Moving way below, the first stratum was the original eighth level, the breeding pits. The second stratum begins the expanded territory, with massive treasure vaults moved from the original second level, as well as dungeons for special prisoners not destined to become thralls up on the sixth level. The third stratum holds the Great Temple; the chamber of the Conclave (an elite group under the Mouth’s command) who enforce worship of the Necromancer, and who are charged with recovering the One Ring; and naturally, the residence of the Mouth himself. The fourth stratum is grim beyond words: Khamul’s abode (moved all the way from the original third level) where he cultivates a Black Forest of perverted Huorns and other vicious horrors. Finally, the fifth stratum, both the heart and bowels of Dol Guldur, is a single colossal domed cavern of bubbling acids and noxious steams, which Sauron calls home, with side caverns leading to treasures beyond sane imagining.

By my count, this all adds up to over 520 rooms keyed with incredible detail, about 1200 rooms total, and none of that includes anything in the Web. It’s the most insane place in all of Middle-Earth to venture into, but then role-players are a pretty insane lot. My only quibble is that the Hall of Many Deaths from the original first level isn’t carried over anywhere into the expanded version. That sadistic homage to The Tomb of Horrors was one of the best parts, and I’d sure retain it somewhere if I ever ran this thing.

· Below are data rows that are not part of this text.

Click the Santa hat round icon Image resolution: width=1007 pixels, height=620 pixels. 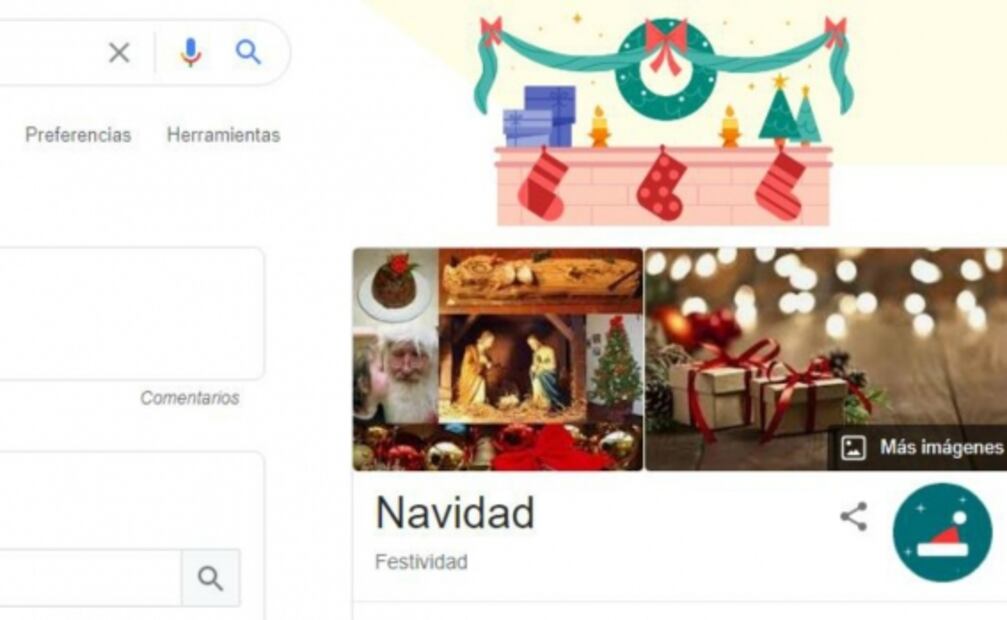pyautogui.click(x=942, y=533)
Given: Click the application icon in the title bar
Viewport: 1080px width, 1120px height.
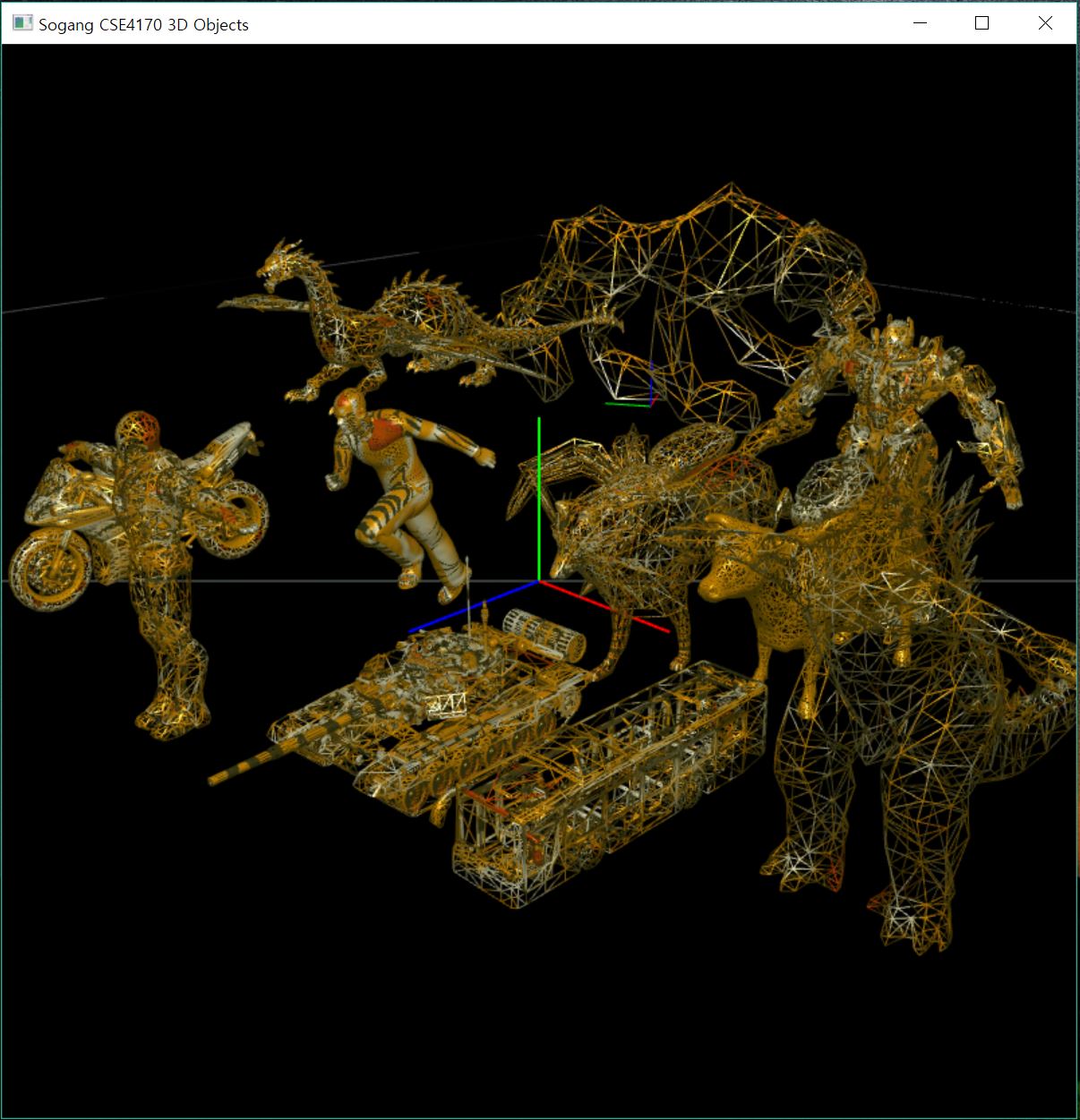Looking at the screenshot, I should (x=21, y=23).
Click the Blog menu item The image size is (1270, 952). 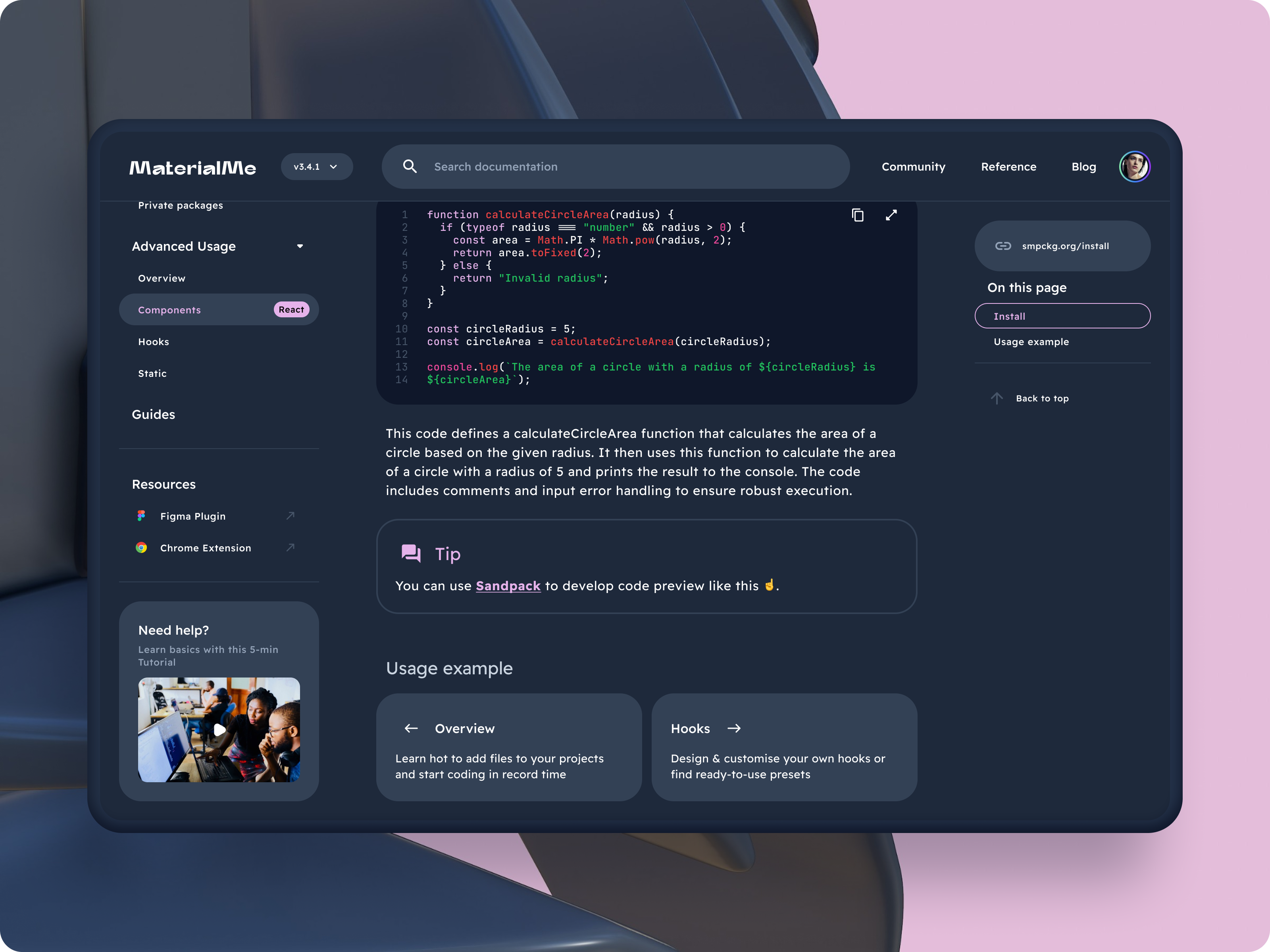point(1083,166)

History & Culture Rating: 5
Maps & Layouts Rating: 5+

Next up: Riders of Rohan.

Retrospective: Southern Mirkwood

Southern Mirkwood is pure classic. Every RPG has its mother of killer dungeons, and in the case of Dol Guldur, the designers went the full nine and enjoyed the hell out of themselves. Take the sadistic commentary on the pit-and-tilt trap from the Hall of Many Deaths:

“Assuming the wily and clever PCs have discovered and disarmed the trap, and are marching across it, thinking themselves truly wily and clever, they may discover to their dismay (unless they are truly wily and clever) that there was a secondary trap, which is the next fifteen feet of corridor floor beyond. The second section of the trap is made of carefully painted paper, resembling very closely the stone of the floor. The paper conceals a pit trap which is actually a chute, routing the luckless victim out a hole in the side of the central shaft of the cone and sending him plummeting to (almost) certain demise nearly 3000 feet below. This section is Extremely Hard (-30) to detect. However, there are artfully carved hand and footholds on the left wall. Only the most wily and clever will discover the Absurd (-70) to detect trap eight feet out on the hand and footholds; three in succession are trapped, which not only flip the wall to horizontal, summarily dumping all creeping across through the paper floor and down the chute, but also triggers the original pit and tilt trap just 30 feet back, no doubt catching a few more cautious adventurers.”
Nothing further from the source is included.